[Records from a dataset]
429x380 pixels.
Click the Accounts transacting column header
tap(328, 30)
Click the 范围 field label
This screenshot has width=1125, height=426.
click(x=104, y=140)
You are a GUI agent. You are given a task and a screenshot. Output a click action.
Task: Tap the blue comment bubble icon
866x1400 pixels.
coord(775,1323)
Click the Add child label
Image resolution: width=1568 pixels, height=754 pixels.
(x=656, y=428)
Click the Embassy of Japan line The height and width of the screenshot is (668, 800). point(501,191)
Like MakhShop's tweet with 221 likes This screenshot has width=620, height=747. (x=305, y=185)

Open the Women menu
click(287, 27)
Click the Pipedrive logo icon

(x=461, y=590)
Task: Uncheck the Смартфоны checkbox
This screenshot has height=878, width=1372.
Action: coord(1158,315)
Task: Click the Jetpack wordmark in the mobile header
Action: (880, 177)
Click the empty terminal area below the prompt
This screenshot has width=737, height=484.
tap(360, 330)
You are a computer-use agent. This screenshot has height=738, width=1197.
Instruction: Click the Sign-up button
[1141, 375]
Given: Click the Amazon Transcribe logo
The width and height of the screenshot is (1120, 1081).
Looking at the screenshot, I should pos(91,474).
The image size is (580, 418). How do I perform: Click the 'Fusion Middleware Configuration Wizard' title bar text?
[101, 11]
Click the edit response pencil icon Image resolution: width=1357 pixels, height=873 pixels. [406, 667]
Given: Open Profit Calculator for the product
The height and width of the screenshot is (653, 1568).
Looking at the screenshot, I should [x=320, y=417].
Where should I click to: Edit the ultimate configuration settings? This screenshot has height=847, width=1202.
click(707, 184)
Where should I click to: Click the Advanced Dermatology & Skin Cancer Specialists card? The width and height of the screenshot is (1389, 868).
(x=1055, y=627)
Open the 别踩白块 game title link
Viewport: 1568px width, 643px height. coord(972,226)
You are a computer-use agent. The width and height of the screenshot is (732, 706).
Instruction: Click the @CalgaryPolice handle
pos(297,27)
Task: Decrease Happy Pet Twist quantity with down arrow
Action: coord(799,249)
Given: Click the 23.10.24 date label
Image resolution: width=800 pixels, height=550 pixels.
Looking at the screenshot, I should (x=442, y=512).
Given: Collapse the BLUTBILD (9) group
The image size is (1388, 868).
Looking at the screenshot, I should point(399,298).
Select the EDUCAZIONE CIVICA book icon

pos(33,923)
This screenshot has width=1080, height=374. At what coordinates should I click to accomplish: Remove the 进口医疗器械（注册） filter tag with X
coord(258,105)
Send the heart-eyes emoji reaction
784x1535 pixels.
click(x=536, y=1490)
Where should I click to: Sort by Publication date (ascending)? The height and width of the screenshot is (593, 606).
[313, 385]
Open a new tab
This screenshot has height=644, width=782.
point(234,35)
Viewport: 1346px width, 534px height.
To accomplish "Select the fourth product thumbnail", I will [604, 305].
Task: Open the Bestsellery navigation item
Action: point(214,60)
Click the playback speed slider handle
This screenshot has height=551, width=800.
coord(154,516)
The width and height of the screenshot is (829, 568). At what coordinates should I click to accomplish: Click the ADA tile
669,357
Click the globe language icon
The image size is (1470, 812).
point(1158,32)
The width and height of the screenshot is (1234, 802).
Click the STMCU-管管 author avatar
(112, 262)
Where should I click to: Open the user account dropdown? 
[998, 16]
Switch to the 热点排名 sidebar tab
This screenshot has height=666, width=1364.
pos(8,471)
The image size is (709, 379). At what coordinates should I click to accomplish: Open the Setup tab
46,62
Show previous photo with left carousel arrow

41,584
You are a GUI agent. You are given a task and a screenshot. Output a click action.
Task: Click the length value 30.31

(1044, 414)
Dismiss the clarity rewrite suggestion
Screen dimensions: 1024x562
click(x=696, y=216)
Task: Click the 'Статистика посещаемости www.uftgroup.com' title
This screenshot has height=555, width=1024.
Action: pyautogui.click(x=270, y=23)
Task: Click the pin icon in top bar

Requirement:
Please write out, exactly as they appear, the line that contains "Image resolution: width=800" and every line after it up to the end of the entries above, and no others.

Expected output:
Image resolution: width=800 pixels, height=550 pixels.
Looking at the screenshot, I should (x=442, y=512).
Given: Collapse the BLUTBILD (9) group
The image size is (1388, 868).
Looking at the screenshot, I should point(399,298).
Select the EDUCAZIONE CIVICA book icon

pos(33,923)
This screenshot has width=1080, height=374. At what coordinates should I click to accomplish: Remove the 进口医疗器械（注册） filter tag with X
coord(258,105)
Send the heart-eyes emoji reaction
784x1535 pixels.
click(x=536, y=1490)
Where should I click to: Sort by Publication date (ascending)? The height and width of the screenshot is (593, 606).
[313, 385]
Open a new tab
This screenshot has height=644, width=782.
point(234,35)
Viewport: 1346px width, 534px height.
To accomplish "Select the fourth product thumbnail", I will [604, 305].
Task: Open the Bestsellery navigation item
Action: point(214,60)
Click the playback speed slider handle
This screenshot has height=551, width=800.
coord(154,516)
The width and height of the screenshot is (829, 568). At what coordinates should I click to accomplish: Click the ADA tile
669,357
Click the globe language icon
The image size is (1470, 812).
point(1158,32)
The width and height of the screenshot is (1234, 802).
Click the STMCU-管管 author avatar
(112, 262)
Where should I click to: Open the user account dropdown? 
[998, 16]
Switch to the 热点排名 sidebar tab
This screenshot has height=666, width=1364.
pos(8,471)
The image size is (709, 379). At what coordinates should I click to accomplish: Open the Setup tab
46,62
Show previous photo with left carousel arrow

41,584
You are a GUI agent. You are given a task and a screenshot. Output a click action.
Task: Click the length value 30.31

(1044, 414)
Dismiss the clarity rewrite suggestion
Screen dimensions: 1024x562
click(x=696, y=216)
Task: Click the 'Статистика посещаемости www.uftgroup.com' title
This screenshot has height=555, width=1024.
Action: pyautogui.click(x=270, y=23)
Task: Click the pin icon in top bar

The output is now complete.